A cost-saving scenario in which the Davis Fire Department reduces staffing at two of its stations to three-person crews has some local firefighters feeling hot under the collar.
The proposal is contained in a 165-page audit authored by Interim Fire Chief Scott Kenley and presented to the Davis City Council at its meeting last week.
In it, Kenley says the department can achieve annual savings ranging from $360,000 to $560,000 by staffing Davis’ three fire stations with a total of 10 or 11 personnel rather than the status quo of 12, which has been the city’s policy since 1999.
For example, the city could assign five personnel to the department’s headquarters on Fifth Street and three each at the West and South Davis fire stations, or four downtown and three at the outlying stations. Kenley also envisioned a staffing model in which the 10-personnel shifts are boosted when extreme weather conditions — heat, wind, low humidity — create increased risk for grass fires.
The department’s current practice of overstaffing its stations to fill in for firefighters who take vacation or other time off also should be discontinued in favor of bringing back firefighters on overtime, which also could result in cost savings, the report says.
Davis fire Capt. Bobby Weist, who spoke on behalf of a group of firefighters attending the meeting, said the city can expect to see skyrocketing overtime costs and firefighter “wear and tear” if three-person crews become a reality.
“The flavor of this report seems to be money,” said Weist, president of the firefighters’ union, Local 3494. “Nowhere in there did it say that it’s going to improve the service, that it’s going to give the citizens a better service than they’re already getting.”
A suggestion by Kenley that the city relax its boundaries and dispatch a UC Davis Fire Department engine crew, in addition to the university’s ladder truck, for first-alarm structure fires “completely depletes the city,” Weist said. “We have a large amount of simultaneous calls.”
Council members took no action on the report last week, citing the late hour — nearly 11:30 p.m. by the time Kenley concluded his presentation. Instead, they offered brief comments and instructed staff to schedule a future meeting dedicated to an in-depth discussion of the issues the audit raises.
They include the potential for seeking reimbursement for medical-aid services the Fire Department provides — which according to Kenley make up as much as 70 percent of the agency’s calls.
“I would like to see that pursued,” Councilwoman Rochelle Swanson said. “It would be nice to know that we were able to see reimbursement for our services, especially if that is a majority of the responses that we have.”
As for the city’s relatively low number of large structure fires, “there’s a good reason we have less large fires, and it’s because we have adequate personnel to actually attack those fires before they become larger fires,” Councilman Lucas Frerichs noted.
City leaders approved the increase from three- to four-member fire crews at the West and South Davis stations in April 1999, when the Occupational Safety and Health Administration issued its “two-in, two-out” mandate that says for every two firefighters who enter a burning building or rescue situation, two others should remain outside, poised to help in case of emergency.
Keeping four firefighters at every station eliminated the need for a crew to wait for backup to arrive before making that initial entry.
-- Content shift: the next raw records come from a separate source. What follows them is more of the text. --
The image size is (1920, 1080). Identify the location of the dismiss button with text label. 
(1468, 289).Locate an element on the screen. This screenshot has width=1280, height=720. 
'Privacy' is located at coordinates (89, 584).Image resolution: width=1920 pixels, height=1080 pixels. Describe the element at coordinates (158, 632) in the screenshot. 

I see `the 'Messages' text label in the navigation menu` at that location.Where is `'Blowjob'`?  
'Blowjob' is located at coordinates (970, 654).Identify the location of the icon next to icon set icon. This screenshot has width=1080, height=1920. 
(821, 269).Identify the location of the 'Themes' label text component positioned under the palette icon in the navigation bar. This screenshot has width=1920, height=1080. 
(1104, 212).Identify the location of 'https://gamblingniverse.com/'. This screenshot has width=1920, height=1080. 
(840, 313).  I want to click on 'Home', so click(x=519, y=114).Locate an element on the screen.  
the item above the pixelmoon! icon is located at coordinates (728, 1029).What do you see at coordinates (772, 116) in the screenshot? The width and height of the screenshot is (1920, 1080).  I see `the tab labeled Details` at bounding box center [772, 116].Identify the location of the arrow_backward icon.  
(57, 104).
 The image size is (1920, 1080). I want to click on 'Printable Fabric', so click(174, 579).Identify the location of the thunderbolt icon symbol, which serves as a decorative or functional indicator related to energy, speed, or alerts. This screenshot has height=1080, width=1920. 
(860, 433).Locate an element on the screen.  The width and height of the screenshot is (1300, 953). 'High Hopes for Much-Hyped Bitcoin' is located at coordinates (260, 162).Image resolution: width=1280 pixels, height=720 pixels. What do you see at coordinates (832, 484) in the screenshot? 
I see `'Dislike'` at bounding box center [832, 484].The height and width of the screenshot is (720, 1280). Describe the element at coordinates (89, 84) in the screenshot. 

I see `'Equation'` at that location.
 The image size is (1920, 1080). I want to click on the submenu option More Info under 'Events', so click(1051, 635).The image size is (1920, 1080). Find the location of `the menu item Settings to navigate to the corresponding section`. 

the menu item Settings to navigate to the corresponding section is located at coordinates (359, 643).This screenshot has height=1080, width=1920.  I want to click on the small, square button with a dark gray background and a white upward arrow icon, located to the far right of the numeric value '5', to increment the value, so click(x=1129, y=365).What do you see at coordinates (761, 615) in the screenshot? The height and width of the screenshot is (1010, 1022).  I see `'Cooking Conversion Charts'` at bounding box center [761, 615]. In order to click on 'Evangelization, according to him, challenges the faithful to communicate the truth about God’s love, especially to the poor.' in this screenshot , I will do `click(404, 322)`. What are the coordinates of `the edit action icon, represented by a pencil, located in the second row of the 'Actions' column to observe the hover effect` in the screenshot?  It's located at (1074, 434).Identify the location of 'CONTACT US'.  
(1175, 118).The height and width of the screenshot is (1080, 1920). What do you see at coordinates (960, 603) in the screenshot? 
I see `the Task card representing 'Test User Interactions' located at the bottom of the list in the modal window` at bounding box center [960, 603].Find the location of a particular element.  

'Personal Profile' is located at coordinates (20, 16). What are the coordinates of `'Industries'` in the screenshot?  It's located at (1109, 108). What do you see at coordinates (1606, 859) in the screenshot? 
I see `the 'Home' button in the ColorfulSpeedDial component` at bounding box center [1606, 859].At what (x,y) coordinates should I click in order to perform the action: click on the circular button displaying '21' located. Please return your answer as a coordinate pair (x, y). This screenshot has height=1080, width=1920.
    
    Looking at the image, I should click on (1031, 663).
But that’s when Davis, like much of the country, was enjoying strong financial health. When the economy tanked several years ago, city leaders began seeking a variety of measures for trimming the town budget. Talk of reducing fire-crew sizes has proved controversial, however.
“We keep talking about providing excellent services as a city … but I’m not sure we can continue to do it if the emphasis is just on downsizing,” Frerichs said at last week’s council meeting. “There’s trade-offs there, certainly.”
Mayor Joe Krovoza, however, added that the city already has seen its workforce diminished from 425 to 375 employees in just a couple of years’ time.
“Our ability to pay and retain our current employees simply means we have to be as smart as possible across the board,” he said. “That’s what we’re doing at every level of this city — it’s not exclusive to fire.”
Meanwhile, Kenley’s audit also casts doubt on the feasibility of what’s been considered another potential money-saving measure: a merger with the UCD Fire Department that would enable the agencies to share personnel, training activities, policies and procedures.
Those efforts began in the summer of 2010 and eventually saw the consolidation of the two agencies’ dispatch services, but were placed on hold earlier this year due to a variety of issues, including at the time the city’s ongoing firefighter contract negotiations.
In his report, Kenley notes that a merger would create no new funding source and is, in fact, likely to be costly, as “legal counsel will have to be involved every step of the way.”
Both the city and the university have the added challenge of including and appeasing the various stakeholders that would be affected by a merger, including taxpayers, labor organizations, managers and elected officials.
“In the end, there is a strong likelihood that further attempts to fully merge the two fire departments into one agency will have the same results as previous attempts,” which were unsuccessful, Kenley wrote.
He suggested a possible alternative: merging the departments’ management teams, with the creation of a joint-powers authority as employer for the rank of division chief and above. Meanwhile, the city may want to hold off on its recruitment of a new fire chief “if the ultimate goal is the reduction of one chief officer position.”